Prepare For Impact
Prior to the actual negotiation, you ought to be clear on three things:
1. Your Maximum Plausible Demands (MPD)
2. Your Minimal Feasible Requirements (MFR)
3. Your concessions strategy
All three aspects will determine the success of the negotiations. They can make all the difference between you coming out of the negotiations beaming while hovering above the ground or like a beaten dog carrying your head under your shoulder. It is key to be specific and as precise as possible on all three of them. The more you are aware of what you want and what you don't, as well as what you are willing to sacrifice, the more you'll be able to make an impact at the negotiation table and to achieve your goals. For now I will focus on the first:
Maximum Plausible Demand - MPD
In a job interview, whether with a headhunter or with some staff member of your potential employer it is likely they will ask you for your desired salary or to share information on your current salary. Be careful here, as this is an opportunity to set the scene for further negotiations but also bears the risk to start off with a concession from your part without any reward. You should rather understand the question as "What do you think would be your worth to the company, if you would fill that role?". It is entirely ok to make a bold statement here. There's still plenty of opportunity to lower your initial demand. You can see it as an initial estimate and also the amount of bargaining chips you bring to the table. This does not mean that you can come up with any fantasy figure. The only limit here is your own imagination: you should be able to give a plausible explanation, why you think that number is right for you. This is how your MPD is different from a mere wish or some fantasy out of the blue: you can give a logical, comprehensive explanation how you arrived at exactly that figure. For example, when you apply for the role of a senior consultant at a consulting firm, you could say, your price is 100k €/year. The next question almost always is "Is that with or without a bonus?". I suggest you go with your fixed salary only, because the bonus programmes of companies can be very diverse. Also this way you don't have to make a lot of assumptions and will be able to settle for the part of your salary with which you can plan.
Your MPD represents your value to the company
With that stated, how do you create your specific MDP? Since we took 100k/year as a MPD, you could argue, that there are 220 work days in the year, you'll be billed on average 60% of the time (which is not too optimistic a figure) and the average rate your company can bill the client according to your level of expertise is around 1500€/day. That leaves your company with 198k €/year as a baseline. The upside could even be significantly higher. Not too bad a margin even after your salary and expenses, right? Your counterpart might reply that your assumptions are not realistic. Great: then you're already entering into a different discussion. The focus will have shifted from your demands towards your assumptions and how to calculate a more realistic figure. This can be a great way to gather all kinds of intel for further negotiations: e.g. what could be a realistic daily rate for the company to charge their clients? What could be a realistic figure for utilization? And so on. Don't let yourself be impressed by whatever information is thrown at you. Chances are people will only do this to see how you react.
You go first, you lose?
There's an unwritten rule to negotiations that you should never be the first to state a figure, because this will give the other side an information advantage.

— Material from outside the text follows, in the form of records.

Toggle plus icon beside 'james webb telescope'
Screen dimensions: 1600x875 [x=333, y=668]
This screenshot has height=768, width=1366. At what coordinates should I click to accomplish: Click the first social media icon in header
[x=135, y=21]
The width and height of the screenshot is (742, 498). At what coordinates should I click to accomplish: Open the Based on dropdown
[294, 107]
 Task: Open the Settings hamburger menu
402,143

The first time I visited Hungary after my emigration to Germany, I went to buy some ice cream. I gave the man the equivalent of two Deutschmarks in Forint, the national currency, and asked him -in a very rusty Hungarian- to give me the most delicious flavors he had. I thought ok, two Deutschmarks, that must be somewhere between three to four scoops. He stared at me then at the money and suddenly started to laugh. Obviously I had missed the joke. After his colleague also had joined in and the laughing had stopped, they told me that for that money I could have twenty scoops of ice cream. If the price would have been open for negotiations, or if the ice cream man would have been enough of a crook to rip off a 10 year old, I bet it would have just been a quiet, very satisfying win-win deal.

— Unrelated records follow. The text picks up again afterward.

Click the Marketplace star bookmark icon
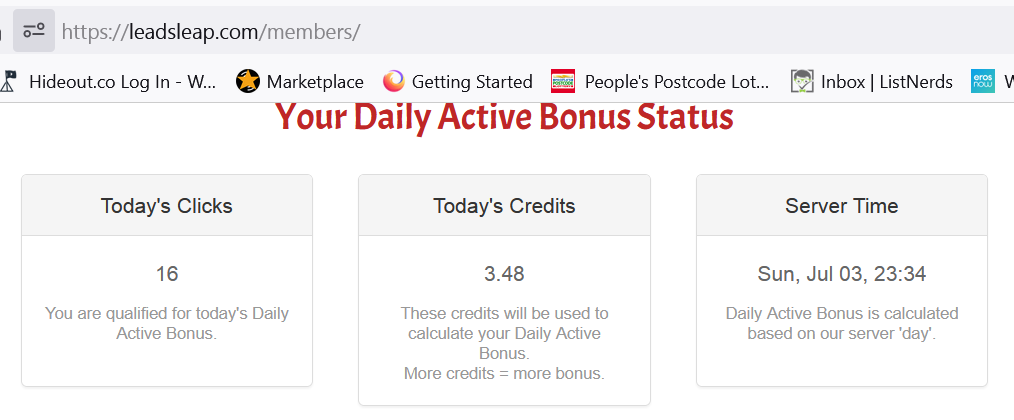 click(248, 82)
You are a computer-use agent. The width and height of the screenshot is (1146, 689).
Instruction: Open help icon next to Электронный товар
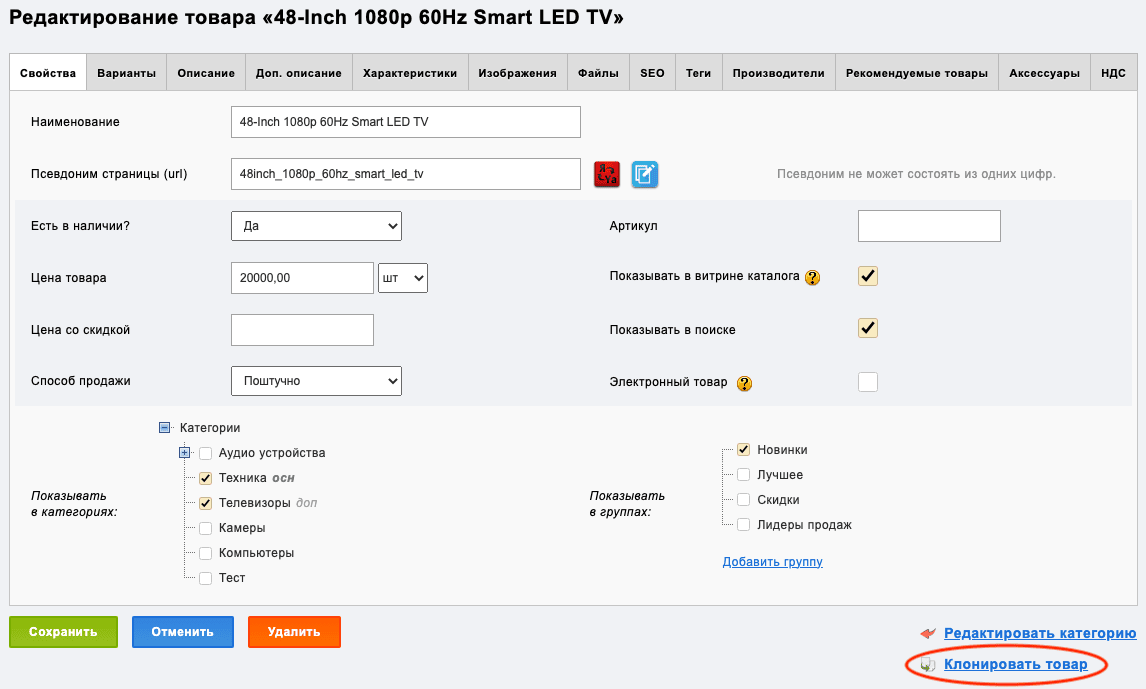(x=744, y=383)
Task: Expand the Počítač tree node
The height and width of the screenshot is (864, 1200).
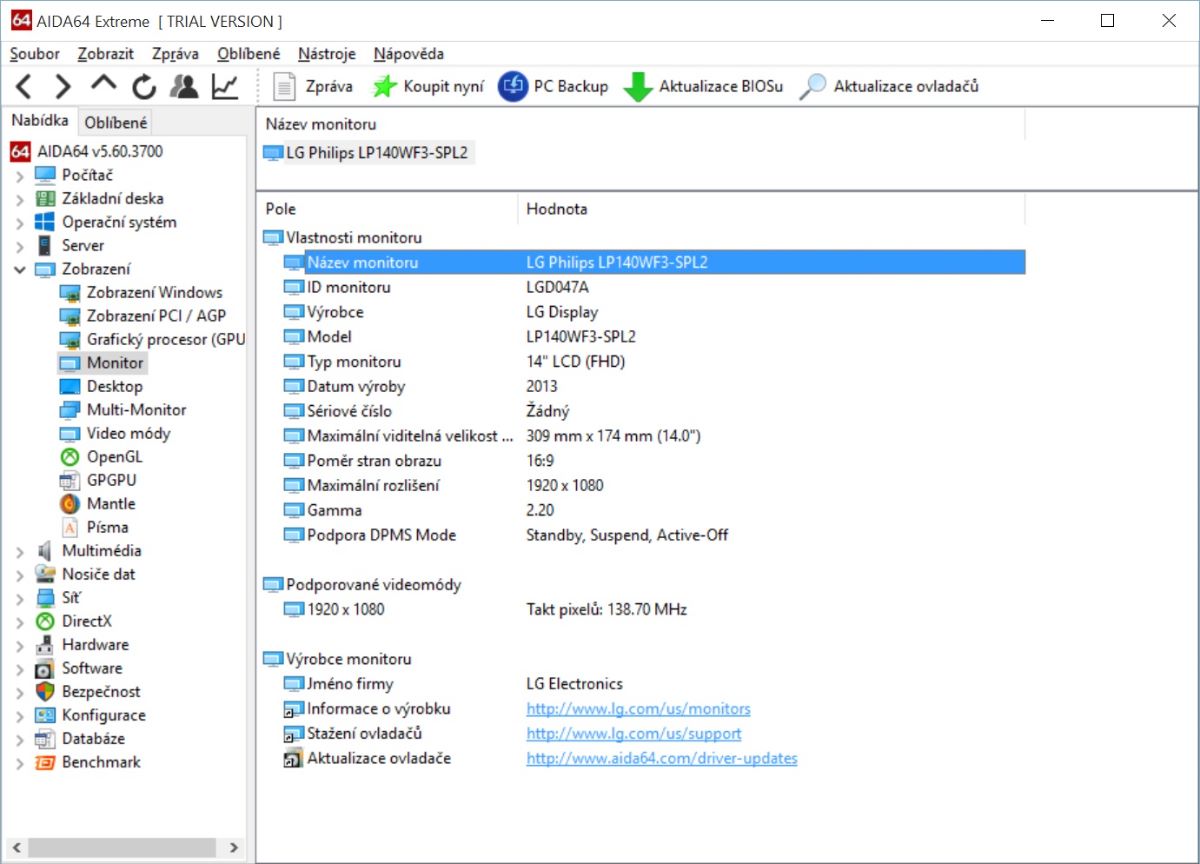Action: [x=20, y=176]
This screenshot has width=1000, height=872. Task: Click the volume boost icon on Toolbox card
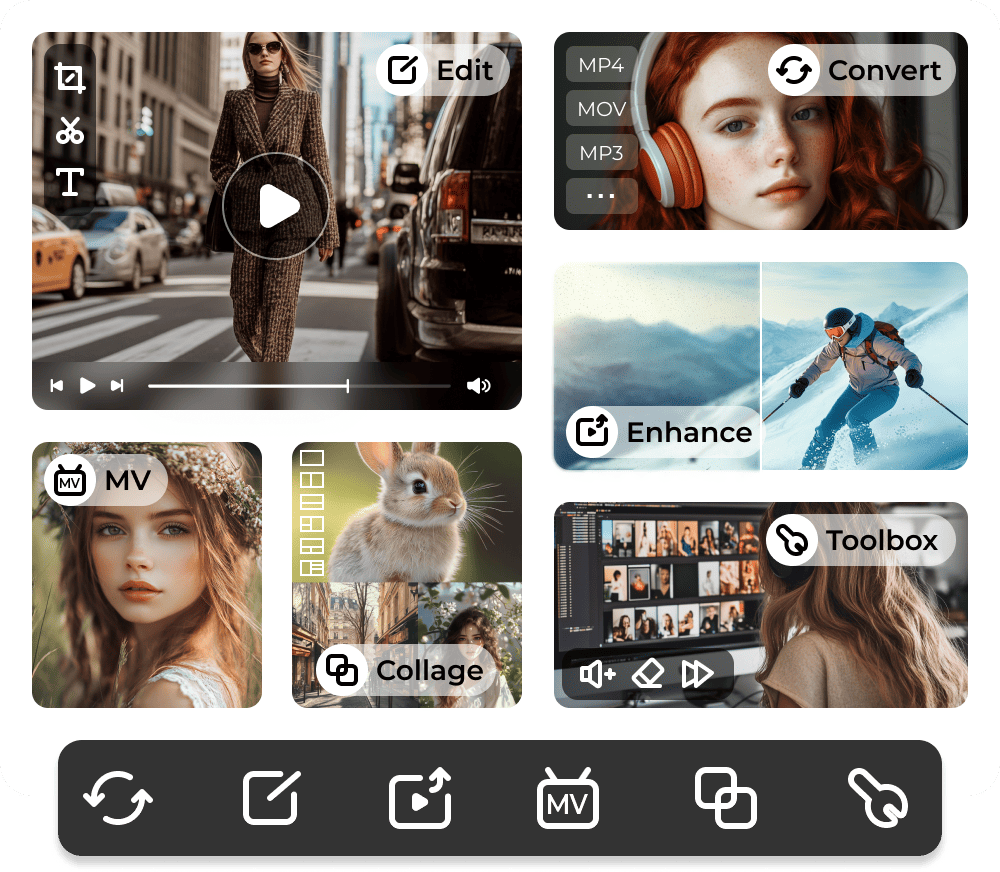(x=598, y=674)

Personally I never experienced any significant disadvantage by stating my MPD first. I routinely say something like "In that role I should have a business impact for the company of X€/year. Thus I think Y€ would be a fair compensation for my loyal services.". Companies are very anxious to disclose their salary bands, hence usually you should not be able to acquire this information easily, let alone in an application process. What the company or the headhunter might do is to bracket your MDP and say something like "That seems a little optimistic. Our senior consultants usually make around 70k/year on start/average." or "The average/entry salary for that kind of role is 80k/€." If that is the case, congratulations! You've successfully dropped your anchor and the negotiation has started successfully. Enjoy it from here. Use this precious opportunity to work on your skillset and learn to be a better negotiator.
In the next post, I will tell you why and how you should define a minimum feasible requirement (MFP) prior to negotioations. This is the point where you will not make any more concessions in negotiations.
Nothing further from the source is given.